Pressure Cooker Beef Short Ribs and Mushrooms

Pressure Cooker Beef Short Ribs and Mushrooms

 The Spruce 

Prep: 15 mins
Cook: 65 mins
Total: 80 mins
Servings: 6 to 8 servings

It's hard to believe you can have a complete meal with tender, melt-in-your-mouth beef short ribs in less than 1 1/2 hours from start to finish, but a pressure cooker handles the task with ease. 

Thicken the sauce with a little flour or serve with the strained and defatted liquids.
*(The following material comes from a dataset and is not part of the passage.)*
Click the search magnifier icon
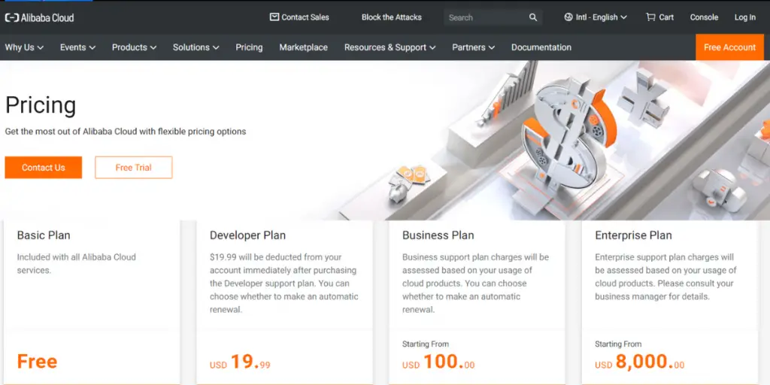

The ribs were cooked in an electric pressure cooker similar to the Instant Pot. A nonelectric pressure cooker could be used as well, just follow the manufacturer's instructions. The ribs may also be prepared and cooked on the stovetop in a covered Dutch oven. 

 

Ingredients

  • 3 pounds beef short ribs

  • Salt, to taste

  • Ground black pepper, to taste

  • 1 tablespoon extra-virgin olive oil

  • 2 medium onions, halved and sliced

  • 6 to 8 ounces mushrooms, thickly sliced

  • 4 small to medium garlic cloves, crushed and chopped

  • 1 1/2 pounds new potatoes

  • 1 1/2 cups beef stock

  • 1/2 cup dry red wine, such as cabernet or pinot noir

  • 2 tablespoons all-purpose flour

  • 3 to 4 tablespoons cold water

Steps to Make It

  1. Gather the ingredients.

  2. Sprinkle the short ribs with salt and pepper.

  3. In the pressure cooker or in a separate skillet or sauté pan over medium-high heat, sear the beef ribs in the olive oil on all sides. Remove and set aside.

  4. Add the onions and mushrooms to the pan and cook until the onions are lightly browned and softened. Add the garlic and cook for 1 minute longer.

  5. Combine the onion mixture and ribs in the pressure cooker. Top with the potatoes and sprinkle lightly with salt and pepper.

  6. Combine the beef stock and wine; pour over all. 

  7. Bring the pressure up to high and cook for 50 minutes. Unplug and let the pressure come down naturally before removing the cover, about 15 to 20 minutes. 

  8. Transfer the ribs and vegetables to a platter and keep warm.

Sauce (Optional)

  1. Put the liquids in a gravy separator and discard the fat. Serve with the short ribs and potatoes or thicken the sauce.

  2. If a thicker sauce is desired, bring the liquids to a simmer in a saucepan or in the cooker. 

  3. Combine 2 tablespoons of flour with 3 to 4 tablespoons of cold water and mix until smooth. Add to the simmering broth. Cook, stirring, until thickened.  Serve the sauce with the short ribs.

Stovetop 

  1. Follow the first 3 steps and arrange the ribs, onion mixture, and potatoes in a heavy Dutch oven.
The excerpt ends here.